TN: Chateau Canon

Ken Schramm

Ken Schramm
Chateau Canon 1990, Saint Emilion, 13%/vol

This wine gets knocked elsewhere for being light, but that was fine with me. Color is deep but ruby and not purple. Low-volume level nose of black fruits, some vanilla, cigar box opens after a couple of hours. On the palate, acidity is vibrant, same black fruits, the beginnings of classic aged Bordeaux character, some oak, but not oppressive. Finishes tart. With tenderloin, potatoes and roast cauliflower. Satisfying. Maybe another 3-5 years in it if stored as well as this bottle was, but this was my only bottle, and no regrets.
 
So odd to think of Canon as being potentially OTH at age 25.

I haven't had the '90, and I find it totally possible to believe, but much older vintages of this are going very strong.
 
Good catch. With all the defense of brdx in the 80s and early 90s I am likely to put up, I wish there were more wines made in this style.
 
Canon was very strong through most of the 1980s, but then it hit a bad patch with vine fungus problems and reportedly also from chemicals used to treat roof timbers that tainted the wines. Eventually the property was sold in 1996. Without checking my notes, I don't recall whether 1990 was before the problems arose.
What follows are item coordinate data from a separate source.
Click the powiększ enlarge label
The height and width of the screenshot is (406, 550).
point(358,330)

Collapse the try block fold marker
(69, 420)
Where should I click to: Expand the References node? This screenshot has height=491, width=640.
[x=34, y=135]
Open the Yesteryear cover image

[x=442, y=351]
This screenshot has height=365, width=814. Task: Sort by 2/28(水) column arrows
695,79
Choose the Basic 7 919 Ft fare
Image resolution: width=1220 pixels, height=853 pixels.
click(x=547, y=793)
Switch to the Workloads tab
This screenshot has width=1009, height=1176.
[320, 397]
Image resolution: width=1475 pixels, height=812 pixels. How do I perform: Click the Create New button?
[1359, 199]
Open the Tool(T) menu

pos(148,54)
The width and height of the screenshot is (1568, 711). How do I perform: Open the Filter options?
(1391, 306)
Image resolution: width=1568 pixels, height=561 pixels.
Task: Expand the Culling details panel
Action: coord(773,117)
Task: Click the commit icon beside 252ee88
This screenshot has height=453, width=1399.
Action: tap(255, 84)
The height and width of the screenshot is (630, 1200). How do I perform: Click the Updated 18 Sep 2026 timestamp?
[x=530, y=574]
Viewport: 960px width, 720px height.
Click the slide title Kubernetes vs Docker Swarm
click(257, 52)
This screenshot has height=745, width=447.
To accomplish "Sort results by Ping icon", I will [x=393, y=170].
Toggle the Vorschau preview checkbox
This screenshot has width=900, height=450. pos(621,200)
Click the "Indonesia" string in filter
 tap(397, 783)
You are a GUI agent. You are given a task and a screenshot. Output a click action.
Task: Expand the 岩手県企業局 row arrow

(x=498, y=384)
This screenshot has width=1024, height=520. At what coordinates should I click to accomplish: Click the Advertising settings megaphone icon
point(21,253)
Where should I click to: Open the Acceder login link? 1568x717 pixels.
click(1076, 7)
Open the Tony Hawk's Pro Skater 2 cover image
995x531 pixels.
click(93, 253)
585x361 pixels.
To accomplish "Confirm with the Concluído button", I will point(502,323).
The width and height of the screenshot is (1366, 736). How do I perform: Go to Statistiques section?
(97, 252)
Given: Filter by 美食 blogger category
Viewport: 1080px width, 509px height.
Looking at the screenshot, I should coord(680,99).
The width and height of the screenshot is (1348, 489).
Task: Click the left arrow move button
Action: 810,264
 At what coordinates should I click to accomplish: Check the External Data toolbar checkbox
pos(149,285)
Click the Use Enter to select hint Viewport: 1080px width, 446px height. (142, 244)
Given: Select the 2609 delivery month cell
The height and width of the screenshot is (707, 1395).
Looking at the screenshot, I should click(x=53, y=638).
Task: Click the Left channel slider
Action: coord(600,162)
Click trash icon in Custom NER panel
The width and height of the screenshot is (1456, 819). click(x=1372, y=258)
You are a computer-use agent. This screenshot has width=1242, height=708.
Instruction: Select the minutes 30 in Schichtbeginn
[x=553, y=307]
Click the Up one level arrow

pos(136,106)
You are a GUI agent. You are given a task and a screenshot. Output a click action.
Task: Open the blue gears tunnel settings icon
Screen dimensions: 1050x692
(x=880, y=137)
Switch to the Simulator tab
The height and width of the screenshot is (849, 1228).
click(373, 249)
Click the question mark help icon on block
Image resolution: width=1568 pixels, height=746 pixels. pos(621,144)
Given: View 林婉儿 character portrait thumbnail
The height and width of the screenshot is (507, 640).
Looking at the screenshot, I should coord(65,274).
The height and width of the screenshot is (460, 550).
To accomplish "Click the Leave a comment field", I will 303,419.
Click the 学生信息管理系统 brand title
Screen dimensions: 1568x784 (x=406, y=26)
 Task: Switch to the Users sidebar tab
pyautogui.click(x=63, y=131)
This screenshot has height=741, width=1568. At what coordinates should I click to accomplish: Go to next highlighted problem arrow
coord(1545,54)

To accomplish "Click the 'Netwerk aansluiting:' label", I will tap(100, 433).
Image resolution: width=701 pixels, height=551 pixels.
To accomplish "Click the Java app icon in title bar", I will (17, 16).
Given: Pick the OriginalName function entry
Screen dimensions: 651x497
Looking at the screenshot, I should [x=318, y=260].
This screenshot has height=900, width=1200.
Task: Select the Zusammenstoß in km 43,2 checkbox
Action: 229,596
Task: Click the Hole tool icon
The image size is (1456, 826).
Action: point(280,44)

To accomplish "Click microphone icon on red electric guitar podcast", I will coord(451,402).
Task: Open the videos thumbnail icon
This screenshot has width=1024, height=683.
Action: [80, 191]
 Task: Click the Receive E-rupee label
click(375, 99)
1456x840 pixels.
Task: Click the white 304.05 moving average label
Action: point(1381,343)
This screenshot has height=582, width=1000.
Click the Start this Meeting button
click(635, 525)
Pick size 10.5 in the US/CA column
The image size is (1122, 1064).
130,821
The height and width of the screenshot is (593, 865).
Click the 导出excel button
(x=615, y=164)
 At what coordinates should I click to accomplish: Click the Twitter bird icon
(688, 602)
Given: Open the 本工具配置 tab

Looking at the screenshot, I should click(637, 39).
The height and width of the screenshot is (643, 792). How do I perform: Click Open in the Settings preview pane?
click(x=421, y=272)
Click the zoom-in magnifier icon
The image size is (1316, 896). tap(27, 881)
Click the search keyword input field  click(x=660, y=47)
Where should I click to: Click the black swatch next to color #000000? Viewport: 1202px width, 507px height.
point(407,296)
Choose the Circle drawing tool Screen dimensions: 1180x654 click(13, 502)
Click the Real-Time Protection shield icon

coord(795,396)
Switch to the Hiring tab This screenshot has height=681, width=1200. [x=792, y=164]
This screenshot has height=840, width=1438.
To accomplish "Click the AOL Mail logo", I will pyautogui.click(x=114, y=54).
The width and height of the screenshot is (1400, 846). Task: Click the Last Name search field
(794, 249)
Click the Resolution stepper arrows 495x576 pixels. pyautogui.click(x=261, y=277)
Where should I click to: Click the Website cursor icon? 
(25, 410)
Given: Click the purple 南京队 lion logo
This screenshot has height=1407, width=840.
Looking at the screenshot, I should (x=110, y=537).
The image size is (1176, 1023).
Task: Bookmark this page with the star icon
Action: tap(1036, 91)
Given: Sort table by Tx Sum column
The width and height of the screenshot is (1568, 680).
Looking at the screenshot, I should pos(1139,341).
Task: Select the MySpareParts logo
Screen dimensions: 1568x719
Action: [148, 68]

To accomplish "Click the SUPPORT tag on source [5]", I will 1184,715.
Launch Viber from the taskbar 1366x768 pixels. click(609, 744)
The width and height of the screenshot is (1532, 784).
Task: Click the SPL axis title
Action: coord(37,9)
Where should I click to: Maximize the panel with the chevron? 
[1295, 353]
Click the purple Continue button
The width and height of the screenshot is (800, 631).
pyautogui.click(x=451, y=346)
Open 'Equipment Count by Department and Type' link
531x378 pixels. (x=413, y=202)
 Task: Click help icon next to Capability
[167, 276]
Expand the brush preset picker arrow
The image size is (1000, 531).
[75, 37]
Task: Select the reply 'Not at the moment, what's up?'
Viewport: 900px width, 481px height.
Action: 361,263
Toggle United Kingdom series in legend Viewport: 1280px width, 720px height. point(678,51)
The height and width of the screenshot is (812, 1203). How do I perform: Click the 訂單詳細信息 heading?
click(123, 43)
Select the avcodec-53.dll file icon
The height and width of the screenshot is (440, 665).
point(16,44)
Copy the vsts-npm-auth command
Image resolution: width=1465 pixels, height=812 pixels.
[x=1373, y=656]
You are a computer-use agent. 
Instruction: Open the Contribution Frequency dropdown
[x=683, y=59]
Being on the Cte with limestone soils and having a high proportion of Cabernet Franc, it's going to appear relatively lighter than many other Right Bank wines (even if one goes back before the current fashions there). For many, myself included, Canon belonged, along with fellow Cte wines Magdelaine, Belair, and (before the change in regime) Ausone, among a group of very special Right Bank wines.
 
If anyone happens to have followed 1970 Canon throughout 1990s or earlier, then you are aware of an extreme example of what Claude is talking about. It took ages for its apparent thinness to work itself out, with fairly spectacular results.
 
originally posted by Claude Kolm:
For many, myself included, Canon belonged, along with fellow Côte wines Magdelaine, Belair, and (before the change in regime) Ausone, among a group of very special Right Bank wines.
Count me in.

Hate that past tense.
 
Ausone is gone, and I haven't tasted young vintages of the others since 2001, but I have confidence in Moueix for Magdelaine and Belair (although I suppose there is a generation change going/gone on) and the new team at Canon seemed to be doing a pretty good job, too, although there was some modernization of texture to the wine on my 2001 visit.
 
I tried the 2005 Canon after John Gilman's ecstatic review, it was definitely ripe and fruity (2005 after all) and couldn't be confused with something defiantly old-school, but not in the modern caricature style either.
 
Jim had a better take on the lasting power of this wine that I did. Back to finish it on day three, and it is unchanged - no degradation at all. That said, I think at this point we're talking endurance and not maturation.

I remember that about the timbers, but I didn't get anything off, and my timbers could use some preservation.